Pretty in Pinball : le flipper au féminin, une scène qui monte
Pretty in Pinball : le flipper au féminin, une scène qui monte
Les femmes ne débarquent pas dans le flipper : elles y étaient déjà. Elles ont composé les premières voix synthétisées, dessiné des plateaux entiers, assemblé les machines sur les chaînes de production — mais ont rarement vu leur nom au générique. Aujourd'hui, la scène compétitive féminine s'organise vite : 6 191 joueuses classées par l'IFPA via des tournois open, un championnat du monde féminin qui vient de fêter sa 8e édition, un premier championnat d'Europe féminin disputé en avril 2026 en Suède, et une centaine de ligues Belles & Chimes... dont aucune en France. Voici l'état des lieux, chiffres vérifiés et sans enjolivure.
1980 : une femme donne sa voix au flipper
Commençons par l'anecdote la plus élégante de l'histoire du flipper. En 1979, Bally contacte une compositrice de musique électronique connue pour ses synthétiseurs modulaires : Suzanne Ciani. Résultat : Xenon (Bally, 1980), le premier flipper parlant de Bally, et le premier flipper doté d'une voix féminine. Ciani a créé elle-même la musique, les effets sonores et la voix, en faisant passer sa propre voix dans un dispositif de traitement qu'elle appelait sa « Voice Box », à l'aide d'un Synclavier II et d'un Buchla 200.
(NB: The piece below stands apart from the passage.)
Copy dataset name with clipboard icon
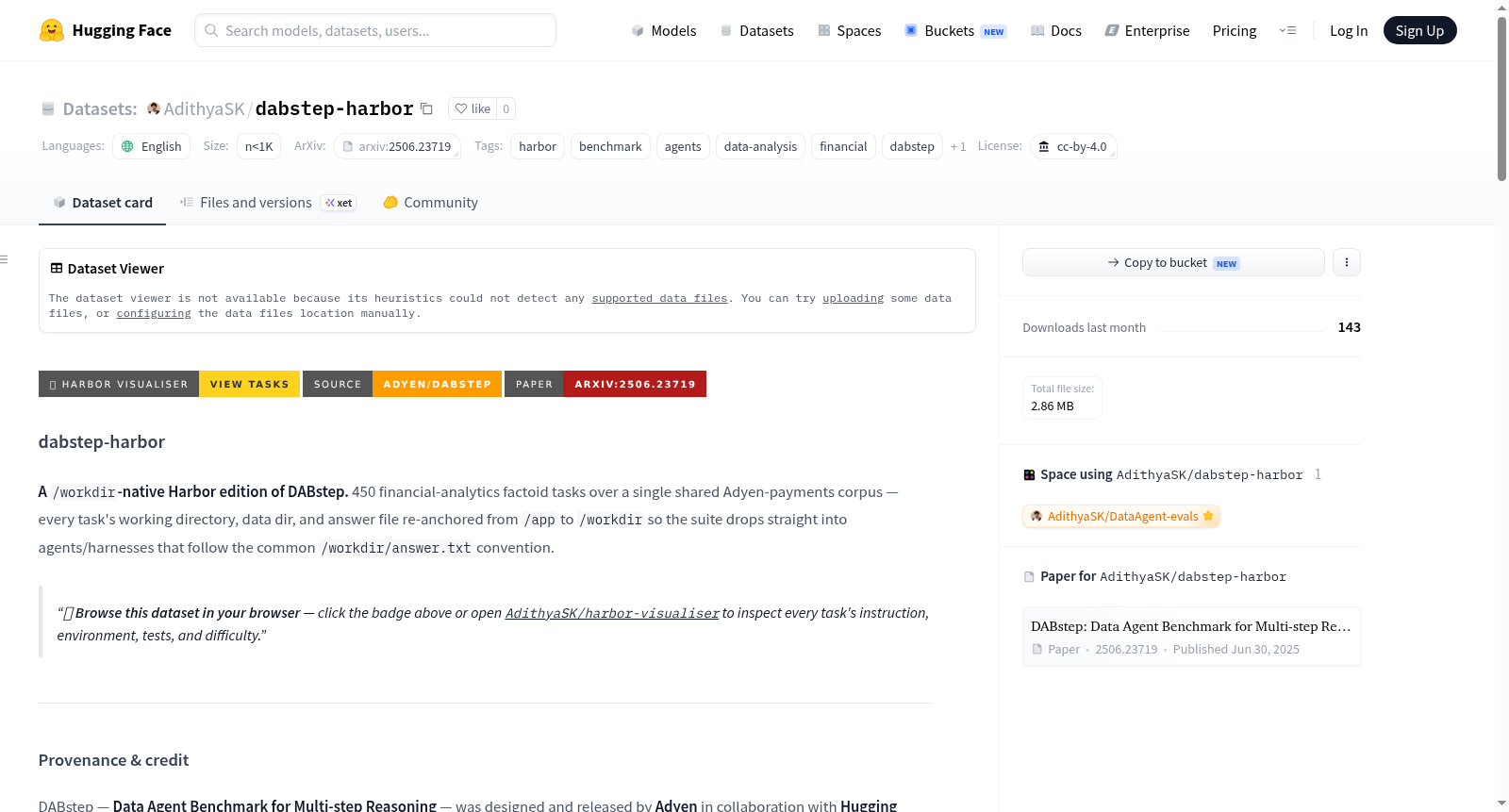Image resolution: width=1509 pixels, height=812 pixels. (426, 108)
Le détail qui dit tout de l'époque : la caisse et le backglass de Xenon ont été peints par Paul Faris — le même artiste qui, deux ans plus tôt, avait signé l'illustration de Playboy de Bally (décembre 1978), avec Hugh Hefner et deux playmates sur le backglass. Autrement dit : au sein d'une seule machine coexistent la voix la plus novatrice jamais confiée à une femme et l'esthétique la plus ouvertement masculine de l'industrie. Suzanne Ciani a depuis été intronisée au Pinball Expo Hall of Fame, et ses sons de Xenon ont été réédités en vinyle par Finders Keepers Records.
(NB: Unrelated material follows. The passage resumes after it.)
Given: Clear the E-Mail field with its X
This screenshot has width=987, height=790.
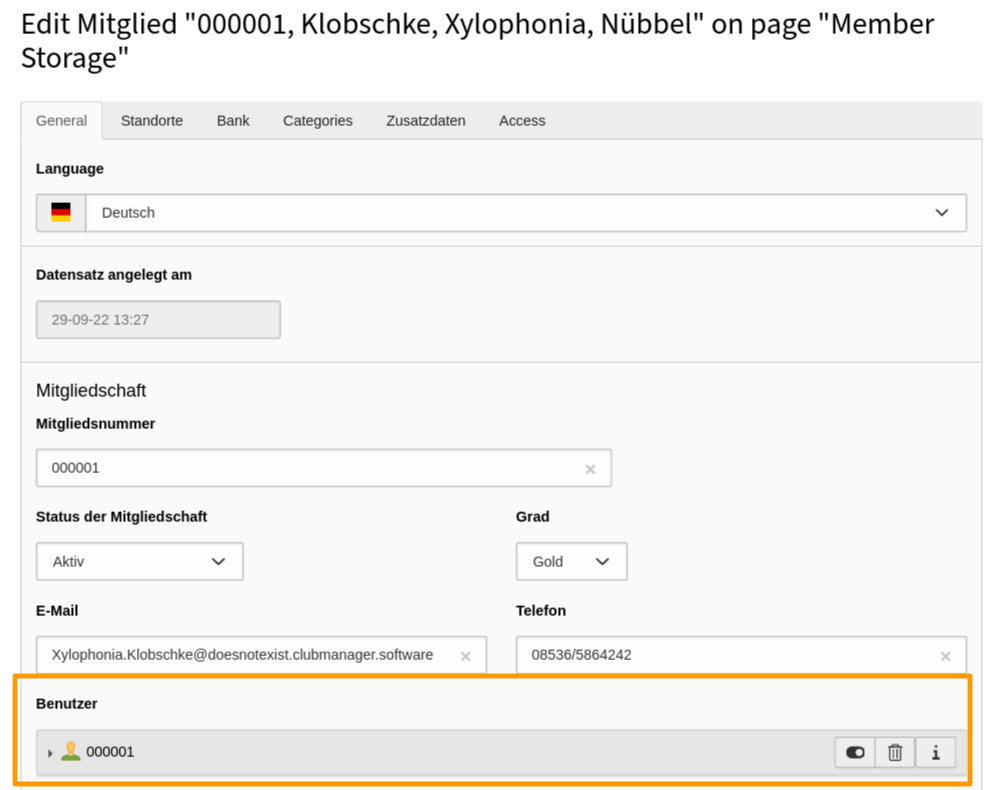Looking at the screenshot, I should (x=466, y=655).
Les artistes femmes dont personne ne parle
Le volet « artistes » de cette histoire est mal documenté, et c'est en soi une information. Voici ce qui peut être vérifié :
- Margaret Hudson — la plus documentée. Elle rejoint Bally dans les années 1970, sous la direction artistique de Paul Faris et Dave Christensen (on l'associe notamment à Eight Ball Deluxe). Elle passe ensuite chez Data East, où elle travaille sur pratiquement tous les titres de 1987 à 1991, puis chez d'autres constructeurs. Une réserve honnête, soulevée par des vétérans de l'industrie eux-mêmes : sur de nombreux projets, son travail relevait de la production artistique (lettrages, inserts, finalisation) plus que de l'illustration principale — ce qui est précisément la façon dont on rend une carrière invisible.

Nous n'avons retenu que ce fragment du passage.